Day one: not believing it

The first day I spent not believing the bug. That's an honest description. Intermittent, low-rate, cross-request data bleed feels like a caching layer doing something clever, so I went and read the cache config, found nothing, and convinced myself it was a CDN edge serving a stale response. It wasn't. The responses had no-cache headers all the way down and I'd checked them an hour earlier and then forgotten.

The wasted day did produce one useful thing. I added a request ID, generated at ingress, carried through every layer, and stamped on every log line. If a response was going to come back with the wrong data, I wanted to be able to prove which two requests had got tangled.

Day two: the log line that lied

With request IDs in place I caught a tangled pair. Request A returned data clearly belonging to request B, and the timestamps showed they'd been in flight at the same moment. So far, so race.

I went looking in the obvious place: a struct we passed down into the handler. I added a log line at the point we populated it.

log.Printf("req=%s populated user=%s", reqID, ctx.User.ID)

The logs were clean. Every request populated its own struct with its own user. No overlap. I stared at this for most of an afternoon, because the logs said the bug could not exist and the responses said it did. One of them was wrong, and logs feel authoritative, so I doubted the responses again. That cost me hours.

The log line wasn't lying about what it printed. It was lying by omission. It logged the user we put in. It said nothing about what we read back out further down, and the gap between those two events was exactly where the damage was.

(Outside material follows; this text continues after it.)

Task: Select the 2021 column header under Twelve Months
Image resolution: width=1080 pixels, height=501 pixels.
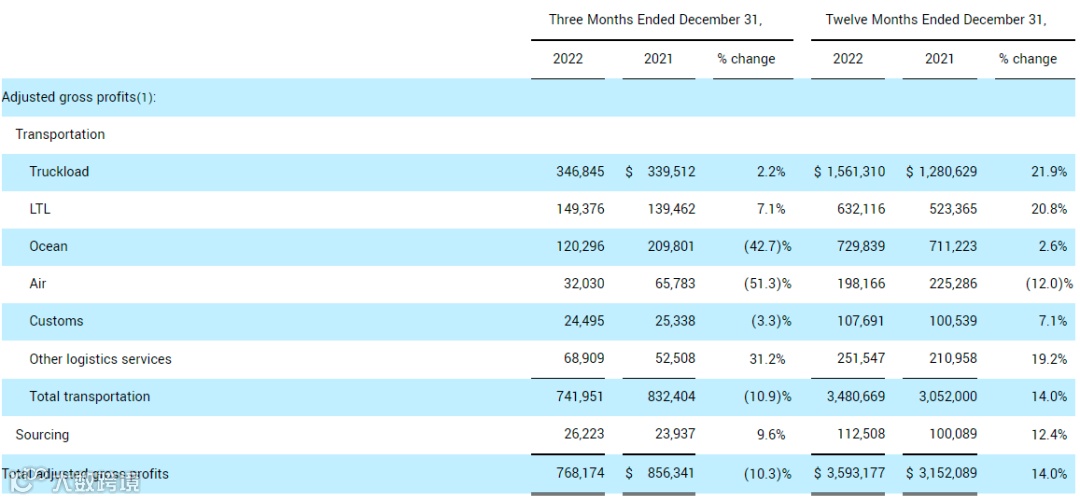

A diff highlighting a shared buffer

Day three: the shared thing

The third morning I stopped trusting any single point and instrumented the read side as well as the write side, logging the pointer address alongside the request ID.

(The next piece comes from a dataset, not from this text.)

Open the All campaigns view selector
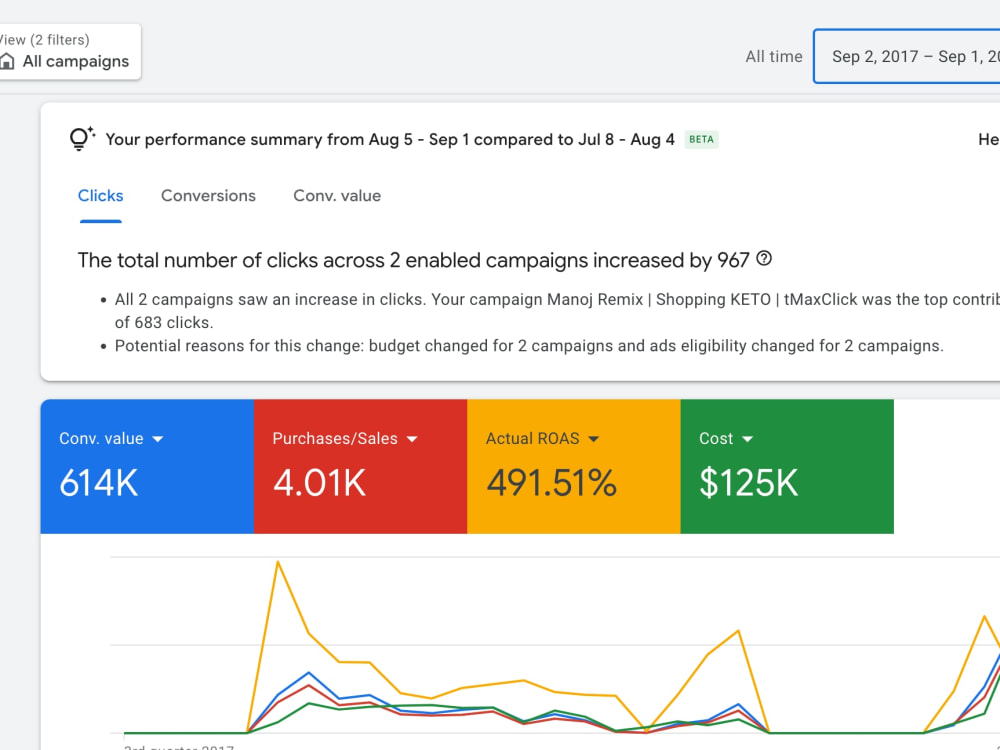70,52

log.Printf("req=%s read user=%s ptr=%p", reqID, u.ID, u)

And there it was, plain as anything. Two different request IDs, same pointer address. They were reading and writing the same object.

The cause was a pool. We'd added a sync.Pool for these structs months earlier to cut allocation pressure, which it did, very effectively. The rule with a pool is that you return the object when you're done and you do not touch it afterwards. Somewhere in a refactor, a deferred function had ended up holding a reference to the struct and reading from it after it had been put back into the pool and handed to the next request. Under light load the window was too small to ever collide. Under production load, one in fifty thousand requests landed inside it.

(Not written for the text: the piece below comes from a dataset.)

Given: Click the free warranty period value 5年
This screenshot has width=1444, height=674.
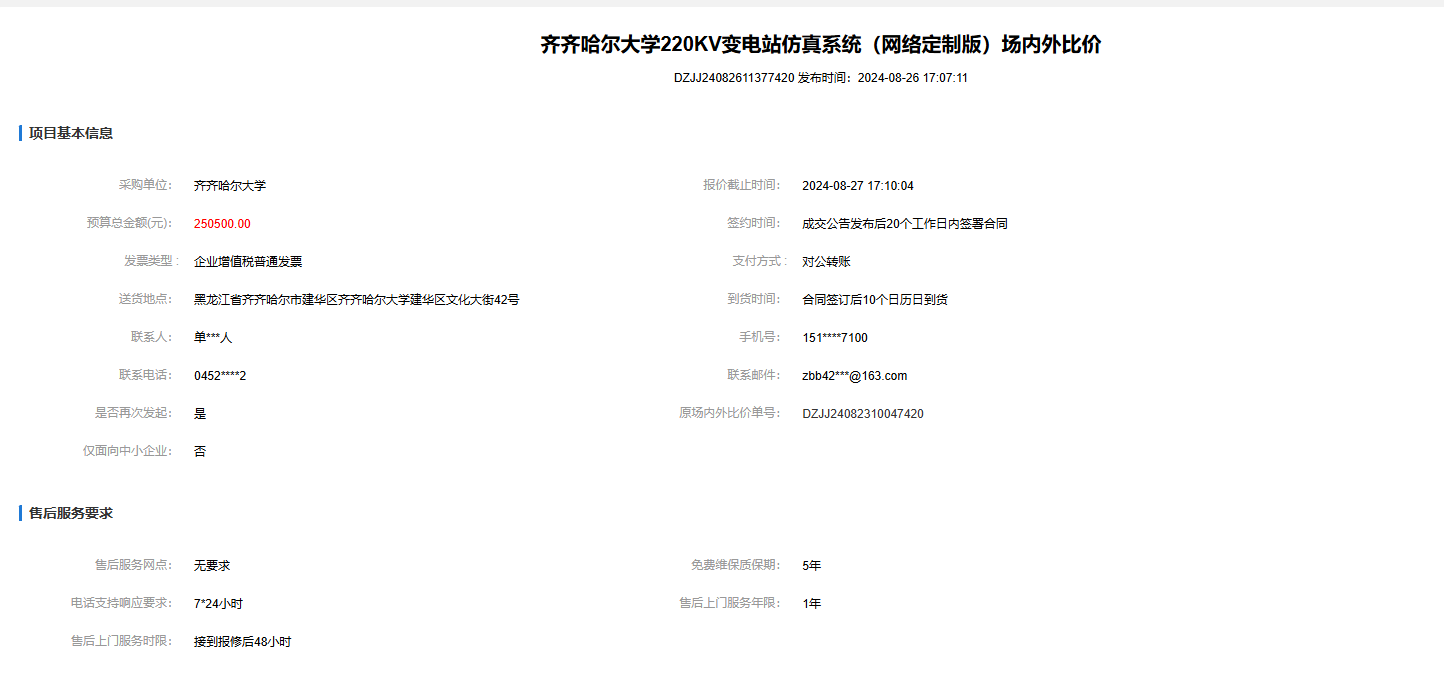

The fix was three lines: stop returning the object to the pool until the deferred work had genuinely finished, which meant moving the Put to the very end of the call rather than where it read tidily. Less elegant. Correct.

The corrected lifecycle, drawn out

What I'd tell myself on day one

Two things would have saved me two days.

First, when logs and behaviour disagree, the logs are incomplete before they're wrong. I logged the write and trusted it to describe the read. A pointer address in the log line from the start would have ended this on day one. I now reach for %p early whenever I suspect shared state, and I feel slightly foolish that I don't do it by default.

Second, a race that only appears under load wants to be reproduced under load, not stared at under none. I eventually wrote a small loop that hammered the handler from a few hundred goroutines and ran it under go test -race, and the race detector caught it in under a second. I could have written that loop on the morning of day one. I wrote it on the afternoon of day three, after I already knew the answer, mostly to prove to myself I'd actually fixed it.

The data bleed has not recurred. The request ID stayed, the load test stayed in the suite, and I kept the pool. Pools are fine. It's the assumption that an object is yours after you've given it back that gets you.